When a line of the entries contains "agent", please list that line.

*** Available records Section Begins ***

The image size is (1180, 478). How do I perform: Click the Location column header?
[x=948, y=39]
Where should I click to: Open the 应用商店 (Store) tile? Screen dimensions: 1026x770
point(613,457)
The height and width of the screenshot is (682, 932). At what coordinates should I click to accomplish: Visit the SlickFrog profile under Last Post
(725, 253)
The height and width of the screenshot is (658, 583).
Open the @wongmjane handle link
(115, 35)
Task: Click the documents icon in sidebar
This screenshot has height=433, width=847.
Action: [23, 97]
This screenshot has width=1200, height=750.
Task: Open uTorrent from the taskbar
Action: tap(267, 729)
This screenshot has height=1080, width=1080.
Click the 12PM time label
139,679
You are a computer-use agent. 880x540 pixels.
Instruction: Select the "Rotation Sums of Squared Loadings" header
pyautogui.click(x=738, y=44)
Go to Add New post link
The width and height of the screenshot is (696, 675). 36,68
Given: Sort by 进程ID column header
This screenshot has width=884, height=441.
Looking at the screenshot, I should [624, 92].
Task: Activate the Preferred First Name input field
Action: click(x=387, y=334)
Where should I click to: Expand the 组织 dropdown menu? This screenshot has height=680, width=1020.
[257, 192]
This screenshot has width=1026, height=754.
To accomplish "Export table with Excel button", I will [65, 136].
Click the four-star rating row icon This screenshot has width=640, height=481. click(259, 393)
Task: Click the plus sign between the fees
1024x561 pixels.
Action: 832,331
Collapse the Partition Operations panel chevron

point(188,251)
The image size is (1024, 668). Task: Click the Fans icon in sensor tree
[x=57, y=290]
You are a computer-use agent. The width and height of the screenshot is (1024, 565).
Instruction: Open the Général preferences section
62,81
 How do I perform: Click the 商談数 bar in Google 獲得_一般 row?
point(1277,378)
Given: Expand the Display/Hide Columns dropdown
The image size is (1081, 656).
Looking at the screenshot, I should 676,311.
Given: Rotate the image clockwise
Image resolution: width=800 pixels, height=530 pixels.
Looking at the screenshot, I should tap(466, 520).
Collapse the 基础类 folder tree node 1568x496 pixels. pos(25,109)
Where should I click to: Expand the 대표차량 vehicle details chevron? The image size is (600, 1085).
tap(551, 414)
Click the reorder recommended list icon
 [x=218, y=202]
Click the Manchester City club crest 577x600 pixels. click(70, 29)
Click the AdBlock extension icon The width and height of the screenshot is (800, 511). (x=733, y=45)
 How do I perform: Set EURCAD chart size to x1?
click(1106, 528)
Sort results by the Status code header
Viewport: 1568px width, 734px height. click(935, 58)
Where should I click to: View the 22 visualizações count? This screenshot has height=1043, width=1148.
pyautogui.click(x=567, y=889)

*** Available records Section Ends ***

Output:
You are a computer-use agent. 880x540 pixels.
You are a computer-use agent. The width and height of the screenshot is (1024, 565).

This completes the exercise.